Records from a collection:
· · ·

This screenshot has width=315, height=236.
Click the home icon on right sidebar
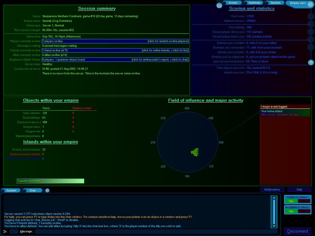click(311, 63)
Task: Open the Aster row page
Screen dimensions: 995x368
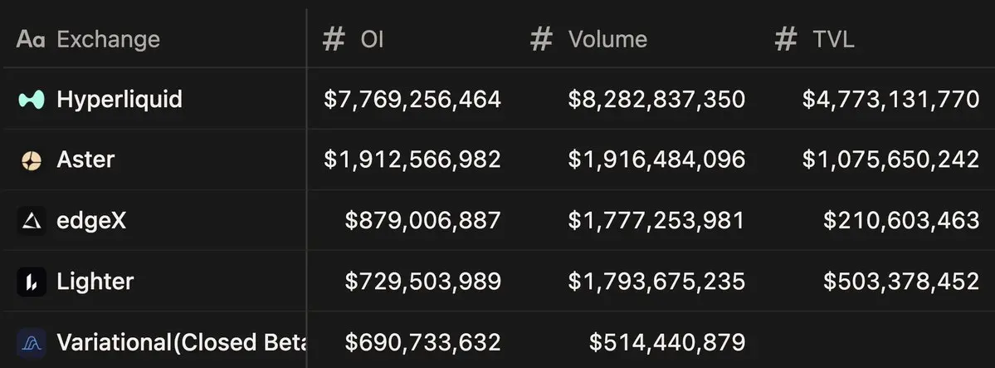Action: click(x=85, y=160)
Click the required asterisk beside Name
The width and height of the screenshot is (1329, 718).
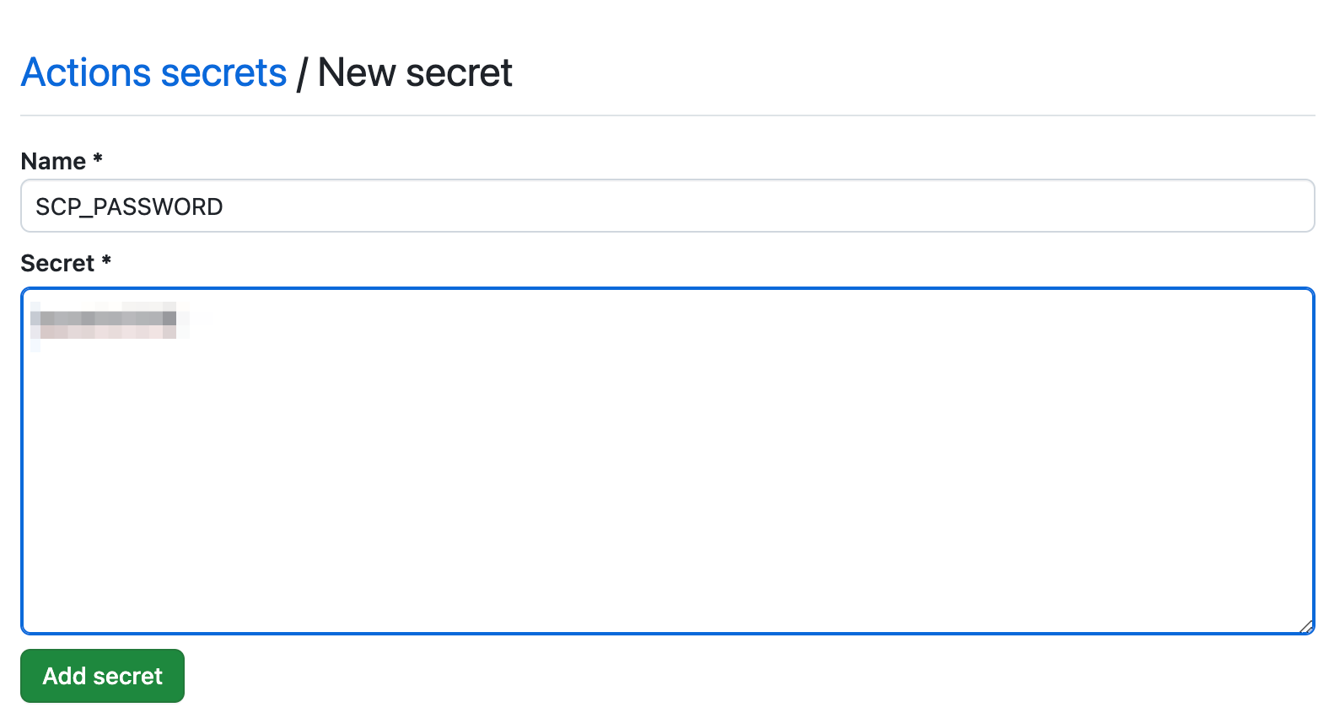coord(98,158)
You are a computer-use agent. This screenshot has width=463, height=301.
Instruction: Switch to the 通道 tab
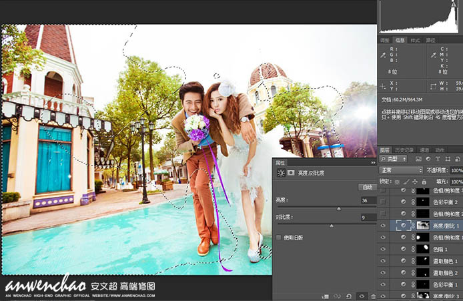pos(426,150)
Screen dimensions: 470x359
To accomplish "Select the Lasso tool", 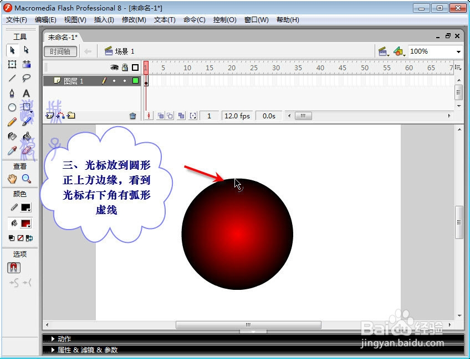I will point(27,78).
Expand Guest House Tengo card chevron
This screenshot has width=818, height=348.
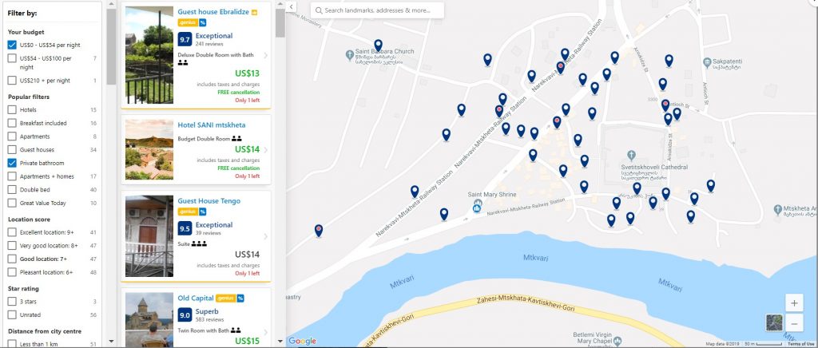pos(266,236)
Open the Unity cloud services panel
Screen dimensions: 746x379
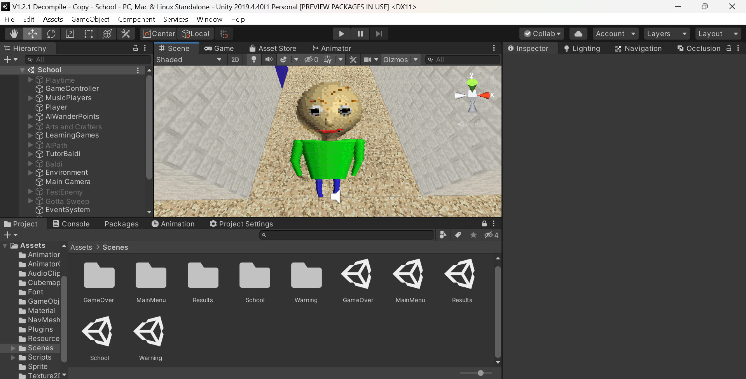(x=578, y=34)
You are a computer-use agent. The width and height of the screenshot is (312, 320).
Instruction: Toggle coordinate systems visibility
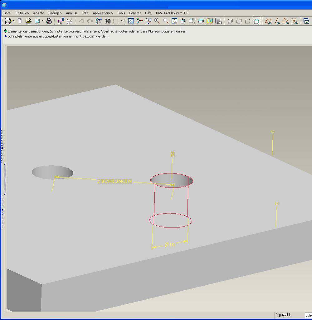pyautogui.click(x=294, y=21)
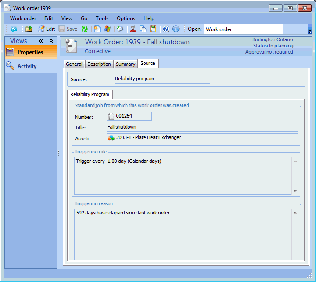316x282 pixels.
Task: Select Activity in the Views panel
Action: tap(27, 66)
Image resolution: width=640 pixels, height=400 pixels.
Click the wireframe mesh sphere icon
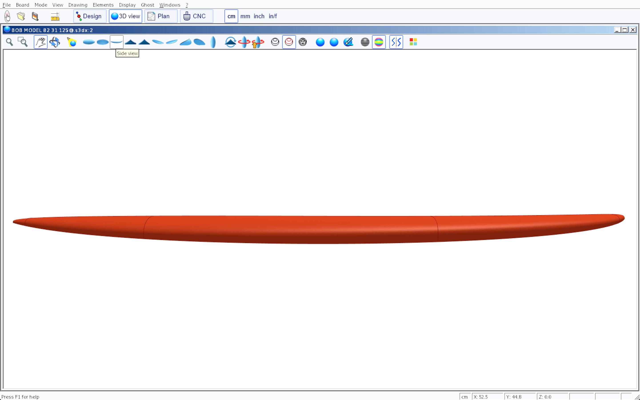coord(303,42)
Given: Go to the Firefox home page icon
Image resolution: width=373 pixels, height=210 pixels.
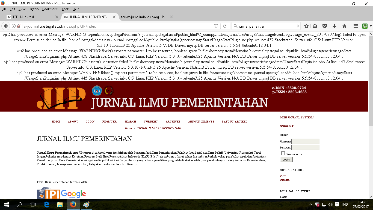Looking at the screenshot, I should (344, 26).
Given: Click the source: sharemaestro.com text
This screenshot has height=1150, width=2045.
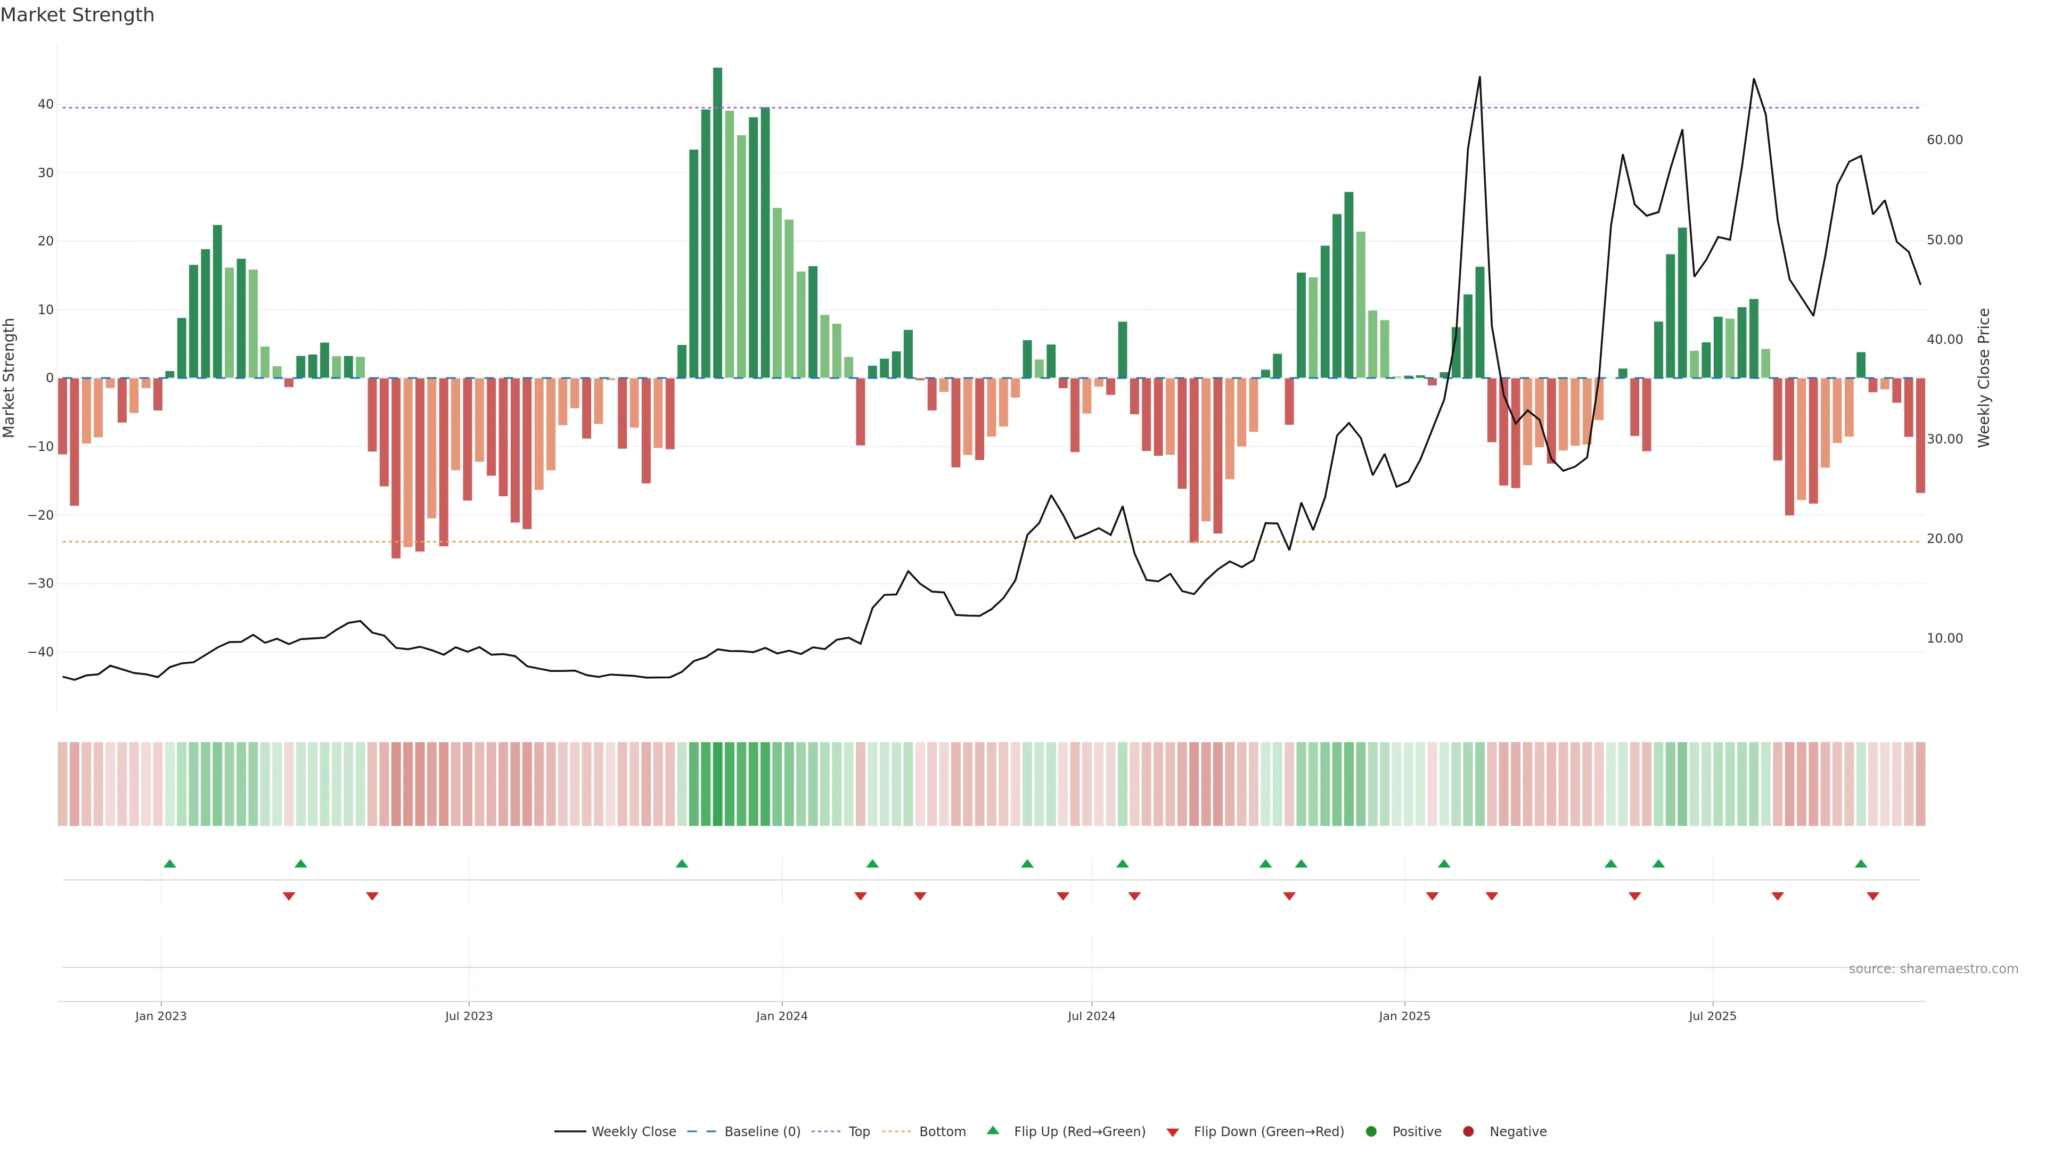Looking at the screenshot, I should click(1933, 969).
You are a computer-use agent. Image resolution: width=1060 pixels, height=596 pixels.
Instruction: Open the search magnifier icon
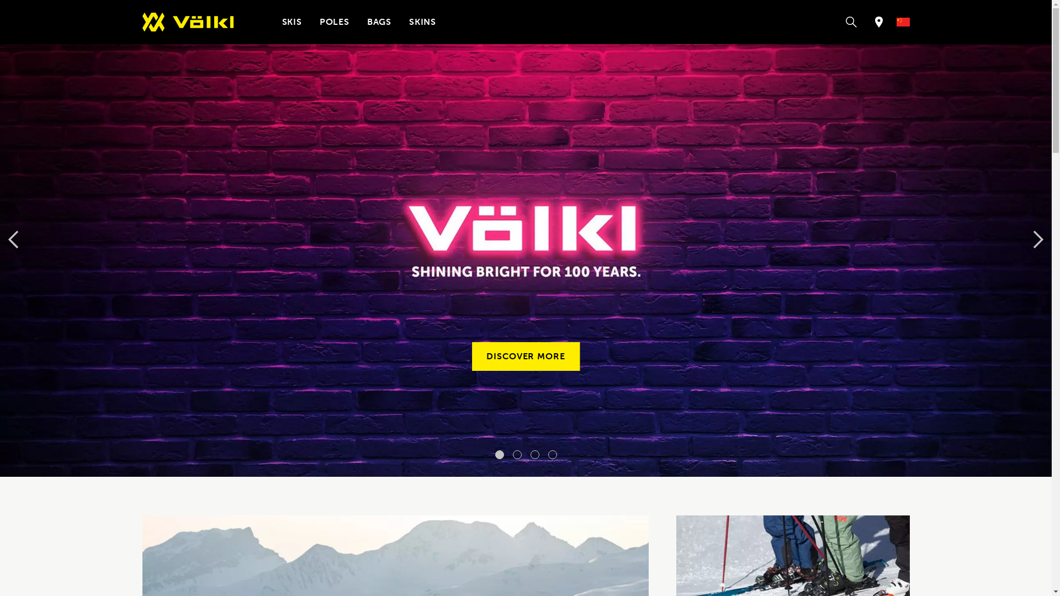tap(851, 22)
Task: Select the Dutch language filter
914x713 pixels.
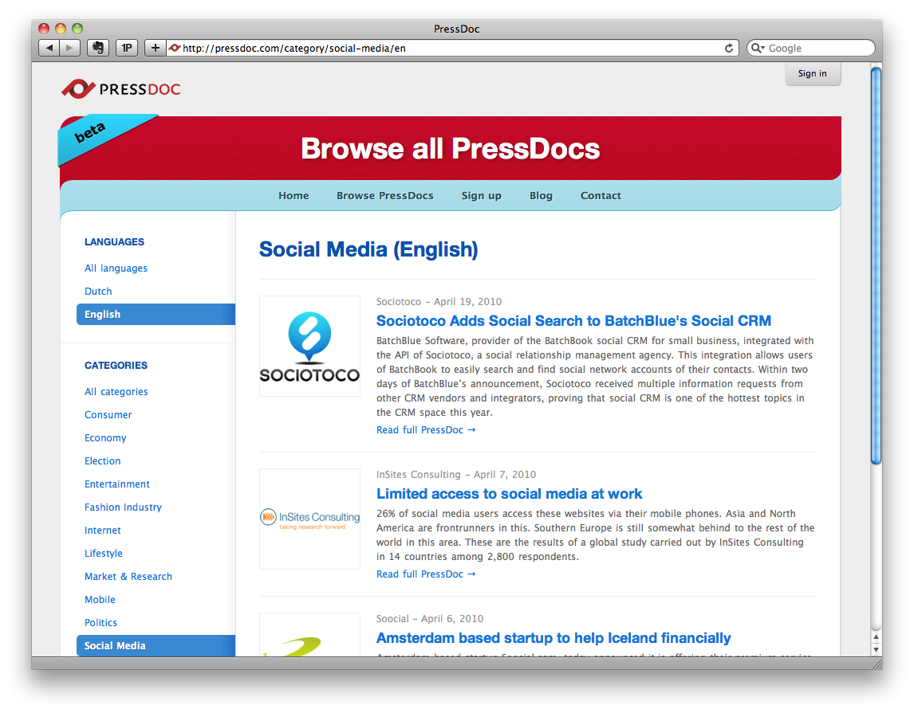Action: 98,291
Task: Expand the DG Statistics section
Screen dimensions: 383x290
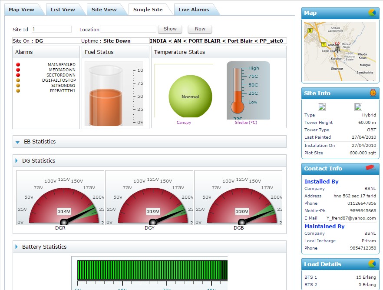Action: 17,161
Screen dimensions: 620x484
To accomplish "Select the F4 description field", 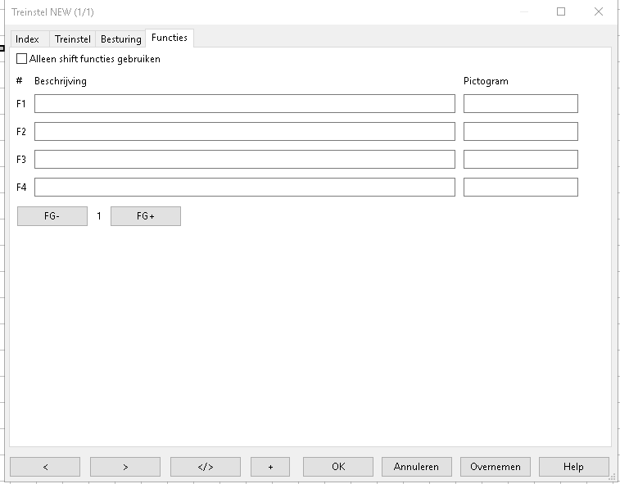I will pyautogui.click(x=244, y=187).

· · ·

Copy word for word the lines above, beginning with the line that contains "Image resolution: width=640" and continuing through the line that contains "tap(851, 22)". Leave out the pictures.

Exercise result:
Image resolution: width=640 pixels, height=400 pixels.
Click the wireframe mesh sphere icon
coord(303,42)
Given: Go to the Firefox home page icon
Image resolution: width=373 pixels, height=210 pixels.
Looking at the screenshot, I should (344, 26).
Given: Click the source: sharemaestro.com text
This screenshot has height=1150, width=2045.
Looking at the screenshot, I should click(1933, 969).
You are a computer-use agent. Image resolution: width=1060 pixels, height=596 pixels.
Instruction: Open the search magnifier icon
tap(851, 22)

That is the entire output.